DATA ::
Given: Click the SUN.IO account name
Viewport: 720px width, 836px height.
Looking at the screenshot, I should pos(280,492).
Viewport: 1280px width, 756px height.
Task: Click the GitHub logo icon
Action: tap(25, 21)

ACTIVITY :: Copy every entry exactly as it is given.

EXERCISE RESULT ::
Given: Click the SUN.IO account name
Viewport: 720px width, 836px height.
Looking at the screenshot, I should pos(280,492).
Viewport: 1280px width, 756px height.
Task: Click the GitHub logo icon
Action: tap(25, 21)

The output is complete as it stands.